Von der Leyen à la hauteur ?

par Boris Enet |  publié le 18/09/2024

Reconduite à la tête de l’exécutif bruxellois, la présidente a désigné sa nouvelle équipe. Pas sûr que celle-ci soit bien armée pour surmonter les épreuves qui l’attendent

La présidente de la Commission européenne, Ursula Von der Leyen (C), assiste à une première réunion avec les commissaires européens désignés à Bruxelles, le 18 septembre 2024. (Photo par OLIVIER HOSLET / POOL / AFP)

On s’est plu en France à épiloguer sur le remplacement de Thierry Breton par Stéphane Séjourné, remplacement fort contestable qui s’apparente à un fait du prince. Mais la nouvelle commission va surtout se heurter à des défis sans précédent, au milieu d’une inquiétude générale. Gagner la guerre aux côtés de Kiev, réorganiser les industries de défense, promouvoir une économie « compétitive, circulaire et décarbonée », favoriser une approche fédérale, voilà ce à quoi doit s’atteler cette nouvelle Commission européenne issue des élections de juin et désormais soumise au vote du Parlement européen.

Le premier est donc celui de la guerre en Ukraine. Il a mis en lumière les atouts des industries de défense des États membres, qui sont parmi les dernier attributs de la souveraineté nationale. Mais elle aussi souligné leur extrême morcellement. Résultat, les sommes désormais considérables investies dans le renforcement des politiques de défense et l’aide à l’Ukraine, leur ont bien moins profité qu’à leurs homologues américaines.

Pour Bruxelles, il s’agit d’engager un vaste chamboule-tout de fusions et d’acquisitions pour inverser la tendance.

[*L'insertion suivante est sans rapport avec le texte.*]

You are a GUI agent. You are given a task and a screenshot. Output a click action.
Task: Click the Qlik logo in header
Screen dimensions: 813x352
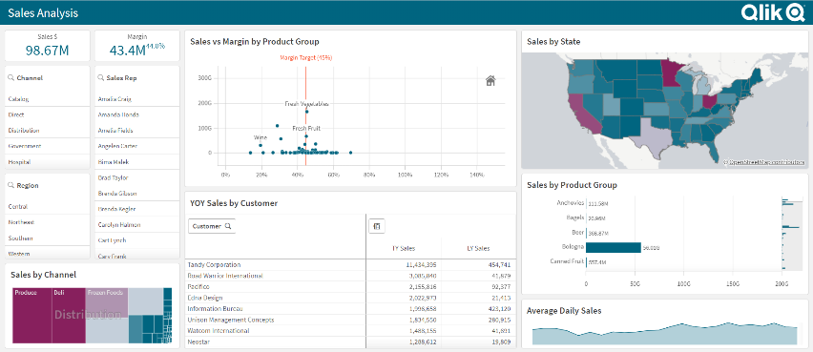[772, 11]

Avec la nécessité d’y inclure les industries britanniques en dépit du Brexit qui fait de Londres un des points forts d’une future défense européenne intégrée alors que le pays, certes mieux disposé avec les Travaillistes, n’est pas sur le point de revenir à la table commune.

Un Commissaire européen à la Défense a été désigné en la personne du Lituanien Andrius Kubilius. Sa mission recoupe plusieurs grands départements, à commencer par celui de Stéphane Séjourné, vice-président, chargé de la stratégie industrielle. Changement le plus notable dans cette nouvelle direction de l’UE qui renseigne sur l’époque, ses menaces et ses exigences.

Autre représentante des États baltes, en toute première ligne cette fois, l’Estonienne Kaja Callas, prend la tête de la diplomatie européenne et occupera une des six vice-présidences. Très engagée dans le soutien à l’Ukraine, appréciée du Parlement européen dont elle fut membre, elle représente un renfort de poids pour la Commission et devrait défendre une diplomatie plus centrée sur les intérêts européens. Autre femme en première ligne – 40 % de femmes seulement – la Commissaire socialiste espagnole Teresa Ribera, également vice-présidente, prend le portefeuille de la transition écologique. Elle hérite d’un Green Deal, contesté par les agriculteurs, mais indispensable dans sa finalité et ses multiples déclinaisons. Question d’autant plus sensible que les Verts ont de fait rejoint la majorité présidentielle aux côtés du PPE (droite), de Renaissance (centre) et du PSE (socialiste).
Moins consensuelle, la désignation du commissaire italien Raffaele Fitto. Celui-ci obtient un lot de choix, avec une vice-présidence et un portefeuille dédié à la cohésion et aux réformes. Meloni exulte après plusieurs échecs cuisants pour prendre pied à Bruxelles. Encore faut-il que celui-ci ne soit pas recalé par le Parlement lors de son audition. Cela risque d’être le cas par ailleurs du Commissaire hongrois désigné par Victor Orban.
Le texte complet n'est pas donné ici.